History Whitewashed: The Impossible by Juan Antonio Bayona
The real life family at the center of The Impossible wholeheartedly supports this film. By all accounts, they have been closely involved in the filmmaking process providing crucial details to the actors and to director Bayona. The real life family is from Spain. In the film, they are changed to a British family (played by Naomi Watts and Ewan McGregor as the parents of three young boys) by the name Bennett instead of Belon. This decision was presumably to attract bankable stars and market the movie through Hollywood so that it reaches as wide an audience as possible.
One is still left to wonder: a wide audience for what? An event in recent history that the whole world watched in horror? An event in which more than 230,000 died, the only disaster to result in this many casualties in a single day. An event that caused mass hysteria among people living in coastal regions. An event from which hundreds of thousands of people in south/southeast Asia are still recovering. An event to which people from around the world contributed a reported $7 billion in aid. Does anyone believe that we still need a wider audience to watch a movie about this event?
More troubling is the fact that The Impossible focuses on a beach-front resort occupied by mostly white tourists, shows hospitals crowded by mostly white patients being cared for by Thai citizens who, curiously, display no signs of any emotional trauma they themselves might be suffering due to this enormous tragedy that hit their homes and families.

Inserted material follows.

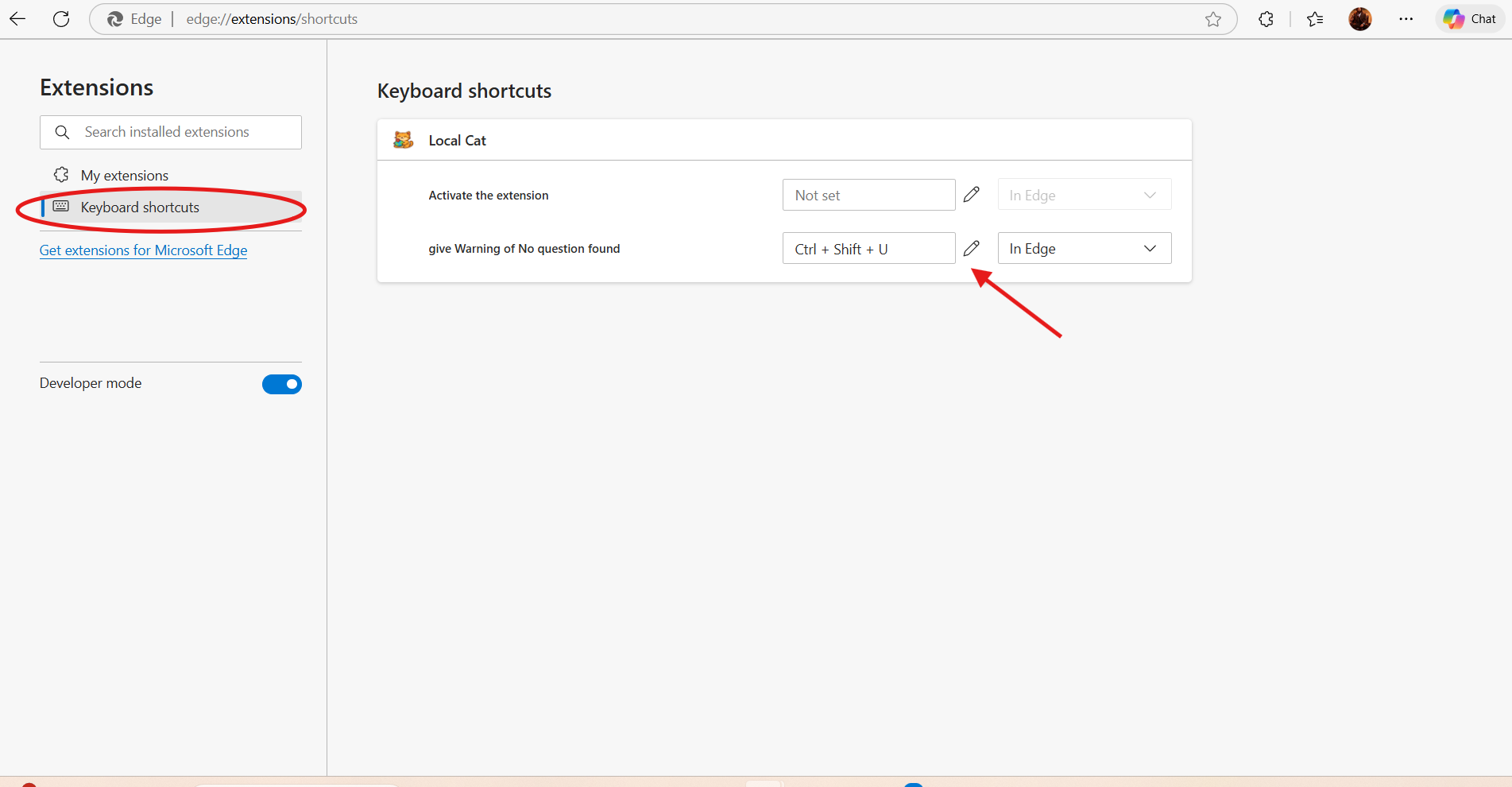Toggle Developer mode off
Screen dimensions: 1512x787
[282, 384]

The Impossible takes great pains to not be exploitative. It is also superb in all technical categories, has an undeniable emotional punch, and gut wrenching performances by Naomi Watts, Ewan McGregor, and Tom Holland who plays the oldest son Lucas. Still, these factors ought not to be an excuse for us to blithely ignore the facts. And the facts are: More than 230,000 people died from the tsunami and an additional 150,000 died from infectious diseases in the days following. Around 500,000 people were injured. The estimate for dead or injured tourists varies from 5000 to 8000, that’s less than 1% of total deaths and injuries.
Every death from this disaster is a tragedy, no doubt. But the facts point to the greatest impact on south/southeast Asians, a third of whom were children and 1.5 million additional children have been wounded, displaced or lost homes. Just as no single movie about slavery has been made by an African-American, the fact remains that no movie about this tsunami has been made by a south/southeast Asian from the countries torn apart by this disaster. Bayona may have very well wanted to tell this story from the point of view of one family. But for millions of families this continues to be a story too horrific to tell, via film or otherwise. Perhaps we should honor and respect that.